Enzyme level of enterococcal F sub(1)Fo-ATPase is regulated by pH at the step of assembly

The amount of F sub(1)Fo-ATPase in Enterococcus hirae (formerly Streptococcus faecalis) increases when the cytoplasmic pH is lowered below 7.6, and protons are extruded to maintain the cytoplasmic pH at around 7.6. In the present study, we found that the transcriptional activity of the F sub(1)Fo-ATPase operon was not regulated by pH. The synthesis of F sub(1) subunits was increased 1.65 plus or minus 0.12-fold by the acidification of medium from pH 8.0 to pH 5.3. Western-blot analysis showed that there were F sub(1) subunits in the cytoplasm, and the number of alpha plus beta subunits in the cytoplasm was 50% of the total number of the subunits in cells growing at pH 8.0. This decreased to 22% after shifting the medium pH to 5.3, with a concomitant 5.1-fold increase in the level of membrane-bound F sub(1)Fo-ATPase.

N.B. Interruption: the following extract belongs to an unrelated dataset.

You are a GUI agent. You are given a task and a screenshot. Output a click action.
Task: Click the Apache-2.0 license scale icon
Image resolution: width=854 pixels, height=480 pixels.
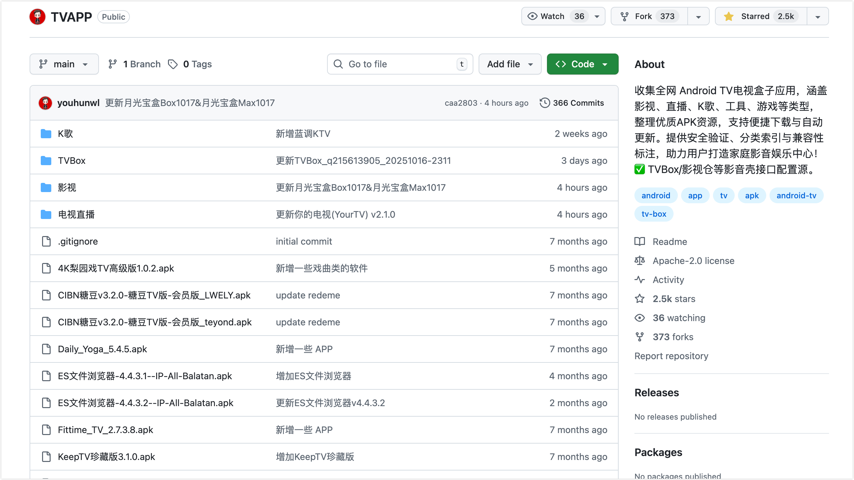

The cytoplasmic F sub(1) subunits were shown to be degraded, and Fo subunits not assembled into the intact F sub(1)Fo complex were suggested to be digested. These data suggest that regulation of the enzyme level of F sub(1)Fo-ATPase by the intracellular pH takes place mainly at the step of enzyme assembly from its subunits.